PROVIDED DATA:
##############################
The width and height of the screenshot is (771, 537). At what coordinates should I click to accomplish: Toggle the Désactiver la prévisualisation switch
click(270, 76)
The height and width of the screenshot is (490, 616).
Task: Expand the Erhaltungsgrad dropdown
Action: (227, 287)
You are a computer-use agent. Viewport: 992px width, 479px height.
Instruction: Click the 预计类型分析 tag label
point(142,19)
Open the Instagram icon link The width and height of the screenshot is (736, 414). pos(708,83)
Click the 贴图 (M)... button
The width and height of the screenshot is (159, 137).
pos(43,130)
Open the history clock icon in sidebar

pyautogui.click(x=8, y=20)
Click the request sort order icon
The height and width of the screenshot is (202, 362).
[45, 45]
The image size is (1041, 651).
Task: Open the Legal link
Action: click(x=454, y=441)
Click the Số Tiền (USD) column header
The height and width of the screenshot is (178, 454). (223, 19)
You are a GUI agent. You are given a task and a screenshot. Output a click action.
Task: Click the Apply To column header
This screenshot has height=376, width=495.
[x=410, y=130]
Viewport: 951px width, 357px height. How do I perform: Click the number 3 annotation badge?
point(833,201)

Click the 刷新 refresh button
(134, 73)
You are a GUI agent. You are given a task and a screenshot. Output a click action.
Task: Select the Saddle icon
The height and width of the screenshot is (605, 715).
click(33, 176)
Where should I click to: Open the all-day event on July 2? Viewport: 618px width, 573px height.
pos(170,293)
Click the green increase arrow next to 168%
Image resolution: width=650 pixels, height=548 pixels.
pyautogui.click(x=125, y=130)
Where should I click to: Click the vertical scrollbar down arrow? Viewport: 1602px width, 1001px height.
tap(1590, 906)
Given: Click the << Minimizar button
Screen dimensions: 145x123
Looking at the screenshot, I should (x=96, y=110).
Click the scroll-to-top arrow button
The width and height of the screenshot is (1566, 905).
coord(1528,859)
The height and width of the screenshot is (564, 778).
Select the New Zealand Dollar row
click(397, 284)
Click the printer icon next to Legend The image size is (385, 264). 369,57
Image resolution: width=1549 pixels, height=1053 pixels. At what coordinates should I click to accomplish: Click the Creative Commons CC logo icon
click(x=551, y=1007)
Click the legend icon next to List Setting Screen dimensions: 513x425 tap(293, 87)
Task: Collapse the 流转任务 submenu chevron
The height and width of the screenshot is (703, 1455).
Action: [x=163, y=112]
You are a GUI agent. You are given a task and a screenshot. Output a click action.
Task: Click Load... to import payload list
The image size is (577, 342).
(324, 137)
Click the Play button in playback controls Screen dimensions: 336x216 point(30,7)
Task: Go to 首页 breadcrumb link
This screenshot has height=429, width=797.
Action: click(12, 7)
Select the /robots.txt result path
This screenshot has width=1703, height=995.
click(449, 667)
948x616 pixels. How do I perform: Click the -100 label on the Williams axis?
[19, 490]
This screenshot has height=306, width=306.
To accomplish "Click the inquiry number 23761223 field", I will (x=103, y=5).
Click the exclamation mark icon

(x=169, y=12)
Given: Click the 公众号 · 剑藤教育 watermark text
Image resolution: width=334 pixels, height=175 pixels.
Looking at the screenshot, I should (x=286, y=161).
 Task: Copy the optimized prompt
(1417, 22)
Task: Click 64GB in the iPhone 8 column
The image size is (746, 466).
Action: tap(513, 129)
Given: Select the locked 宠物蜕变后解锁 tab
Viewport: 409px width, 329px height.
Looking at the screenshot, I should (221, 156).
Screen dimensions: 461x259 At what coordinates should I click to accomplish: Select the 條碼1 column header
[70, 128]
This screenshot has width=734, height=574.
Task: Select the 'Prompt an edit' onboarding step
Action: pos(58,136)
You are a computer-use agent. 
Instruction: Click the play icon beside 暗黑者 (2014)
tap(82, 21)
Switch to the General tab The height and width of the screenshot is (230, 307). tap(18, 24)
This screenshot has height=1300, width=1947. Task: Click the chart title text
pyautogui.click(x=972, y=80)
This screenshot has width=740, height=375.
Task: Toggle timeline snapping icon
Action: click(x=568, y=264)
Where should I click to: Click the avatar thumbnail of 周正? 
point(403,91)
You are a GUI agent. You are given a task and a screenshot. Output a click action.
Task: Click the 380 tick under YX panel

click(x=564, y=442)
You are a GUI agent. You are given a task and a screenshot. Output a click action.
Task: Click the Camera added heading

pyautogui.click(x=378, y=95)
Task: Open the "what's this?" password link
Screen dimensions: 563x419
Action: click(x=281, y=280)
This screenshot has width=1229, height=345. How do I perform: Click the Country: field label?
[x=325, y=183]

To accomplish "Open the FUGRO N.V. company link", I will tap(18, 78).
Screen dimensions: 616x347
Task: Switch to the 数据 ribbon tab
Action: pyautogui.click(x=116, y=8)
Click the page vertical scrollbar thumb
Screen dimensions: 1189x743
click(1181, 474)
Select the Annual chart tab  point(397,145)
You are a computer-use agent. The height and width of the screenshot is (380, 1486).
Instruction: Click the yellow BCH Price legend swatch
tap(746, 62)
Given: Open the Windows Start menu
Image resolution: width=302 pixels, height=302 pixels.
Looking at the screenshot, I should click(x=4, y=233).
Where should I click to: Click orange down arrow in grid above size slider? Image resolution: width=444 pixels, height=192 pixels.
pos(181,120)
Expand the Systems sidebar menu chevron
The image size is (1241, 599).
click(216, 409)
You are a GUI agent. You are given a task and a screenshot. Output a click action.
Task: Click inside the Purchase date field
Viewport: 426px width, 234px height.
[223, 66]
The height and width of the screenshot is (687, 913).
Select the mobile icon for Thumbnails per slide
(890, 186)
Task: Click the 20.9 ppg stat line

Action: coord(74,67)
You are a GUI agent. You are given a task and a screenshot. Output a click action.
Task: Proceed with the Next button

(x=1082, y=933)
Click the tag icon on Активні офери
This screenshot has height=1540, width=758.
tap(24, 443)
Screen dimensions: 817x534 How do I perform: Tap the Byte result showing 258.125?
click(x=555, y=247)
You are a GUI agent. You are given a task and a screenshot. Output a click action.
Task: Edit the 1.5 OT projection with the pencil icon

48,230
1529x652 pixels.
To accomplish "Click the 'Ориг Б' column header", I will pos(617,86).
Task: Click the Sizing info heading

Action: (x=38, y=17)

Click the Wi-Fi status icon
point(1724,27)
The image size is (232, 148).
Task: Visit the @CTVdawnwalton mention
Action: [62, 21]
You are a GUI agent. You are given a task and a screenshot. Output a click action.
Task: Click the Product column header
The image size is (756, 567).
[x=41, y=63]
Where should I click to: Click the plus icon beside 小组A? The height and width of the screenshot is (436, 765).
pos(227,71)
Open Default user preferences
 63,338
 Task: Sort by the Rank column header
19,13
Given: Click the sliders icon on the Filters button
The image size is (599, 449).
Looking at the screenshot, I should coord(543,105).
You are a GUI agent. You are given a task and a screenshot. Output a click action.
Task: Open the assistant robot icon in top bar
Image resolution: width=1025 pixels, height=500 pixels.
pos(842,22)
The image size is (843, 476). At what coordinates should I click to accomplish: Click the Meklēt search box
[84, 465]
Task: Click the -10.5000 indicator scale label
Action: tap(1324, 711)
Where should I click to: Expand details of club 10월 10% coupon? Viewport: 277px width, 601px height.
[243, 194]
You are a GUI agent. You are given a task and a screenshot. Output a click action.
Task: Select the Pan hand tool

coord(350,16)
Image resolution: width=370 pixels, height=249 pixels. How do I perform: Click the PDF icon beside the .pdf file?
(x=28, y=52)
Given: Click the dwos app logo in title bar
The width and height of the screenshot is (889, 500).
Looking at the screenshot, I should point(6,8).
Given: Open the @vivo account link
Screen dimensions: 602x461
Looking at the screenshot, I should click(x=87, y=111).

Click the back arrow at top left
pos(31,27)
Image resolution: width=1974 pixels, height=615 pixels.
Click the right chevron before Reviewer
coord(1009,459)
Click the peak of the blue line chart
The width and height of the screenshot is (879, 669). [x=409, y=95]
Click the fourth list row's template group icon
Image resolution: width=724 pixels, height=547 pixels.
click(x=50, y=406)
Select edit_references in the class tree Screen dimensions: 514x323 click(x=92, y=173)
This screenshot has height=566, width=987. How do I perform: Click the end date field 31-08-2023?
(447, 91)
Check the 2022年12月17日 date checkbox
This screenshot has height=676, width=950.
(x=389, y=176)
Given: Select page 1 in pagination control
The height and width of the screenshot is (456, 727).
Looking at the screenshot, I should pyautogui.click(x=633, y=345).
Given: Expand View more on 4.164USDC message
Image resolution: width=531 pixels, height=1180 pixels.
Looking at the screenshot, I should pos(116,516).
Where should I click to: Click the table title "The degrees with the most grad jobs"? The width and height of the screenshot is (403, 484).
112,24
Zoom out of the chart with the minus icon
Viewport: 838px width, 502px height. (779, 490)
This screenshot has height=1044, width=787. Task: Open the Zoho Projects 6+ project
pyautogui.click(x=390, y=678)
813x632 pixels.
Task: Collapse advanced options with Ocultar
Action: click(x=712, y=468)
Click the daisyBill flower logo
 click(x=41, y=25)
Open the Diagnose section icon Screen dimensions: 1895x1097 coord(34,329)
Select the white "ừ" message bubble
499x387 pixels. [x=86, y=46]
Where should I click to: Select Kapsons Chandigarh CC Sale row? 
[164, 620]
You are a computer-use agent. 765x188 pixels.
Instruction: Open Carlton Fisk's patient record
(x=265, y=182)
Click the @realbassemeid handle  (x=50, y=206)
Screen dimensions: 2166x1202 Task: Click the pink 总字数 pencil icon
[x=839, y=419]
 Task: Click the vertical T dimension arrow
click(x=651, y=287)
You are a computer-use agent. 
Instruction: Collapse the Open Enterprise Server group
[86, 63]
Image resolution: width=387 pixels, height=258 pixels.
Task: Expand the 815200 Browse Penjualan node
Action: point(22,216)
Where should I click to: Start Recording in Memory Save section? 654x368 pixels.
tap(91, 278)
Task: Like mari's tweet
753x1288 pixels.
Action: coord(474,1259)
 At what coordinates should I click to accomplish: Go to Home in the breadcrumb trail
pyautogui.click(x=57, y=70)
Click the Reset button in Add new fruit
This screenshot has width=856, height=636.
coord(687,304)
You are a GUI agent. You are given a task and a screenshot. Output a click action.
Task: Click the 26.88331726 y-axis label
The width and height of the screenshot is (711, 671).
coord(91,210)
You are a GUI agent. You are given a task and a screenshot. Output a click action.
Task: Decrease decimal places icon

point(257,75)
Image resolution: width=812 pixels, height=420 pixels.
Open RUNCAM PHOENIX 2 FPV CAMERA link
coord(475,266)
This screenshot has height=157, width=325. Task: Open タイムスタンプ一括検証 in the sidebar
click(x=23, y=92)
##############################
EXERCISE BRIEF: Output a JSON list of strings, one string per line of the listing, starting at the line that contains "Screen dimensions: 2166x1202" and continuing through the end of the listing; leave out blank lines.

WORKED SOLUTION:
[
  "Screen dimensions: 2166x1202 Task: Click the pink 总字数 pencil icon",
  "[x=839, y=419]",
  " Task: Click the vertical T dimension arrow",
  "click(x=651, y=287)",
  "You are a computer-use agent. ",
  "Instruction: Collapse the Open Enterprise Server group",
  "[86, 63]",
  "Image resolution: width=387 pixels, height=258 pixels.",
  "Task: Expand the 815200 Browse Penjualan node",
  "Action: point(22,216)",
  "Where should I click to: Start Recording in Memory Save section? 654x368 pixels.",
  "tap(91, 278)",
  "Task: Like mari's tweet",
  "753x1288 pixels.",
  "Action: coord(474,1259)",
  " At what coordinates should I click to accomplish: Go to Home in the breadcrumb trail",
  "pyautogui.click(x=57, y=70)",
  "Click the Reset button in Add new fruit",
  "This screenshot has width=856, height=636.",
  "coord(687,304)",
  "You are a GUI agent. You are given a task and a screenshot. Output a click action.",
  "Task: Click the 26.88331726 y-axis label",
  "The width and height of the screenshot is (711, 671).",
  "coord(91,210)",
  "You are a GUI agent. You are given a task and a screenshot. Output a click action.",
  "Task: Decrease decimal places icon",
  "point(257,75)",
  "Image resolution: width=812 pixels, height=420 pixels.",
  "Open RUNCAM PHOENIX 2 FPV CAMERA link",
  "coord(475,266)",
  "This screenshot has height=157, width=325. Task: Open タイムスタンプ一括検証 in the sidebar",
  "click(x=23, y=92)"
]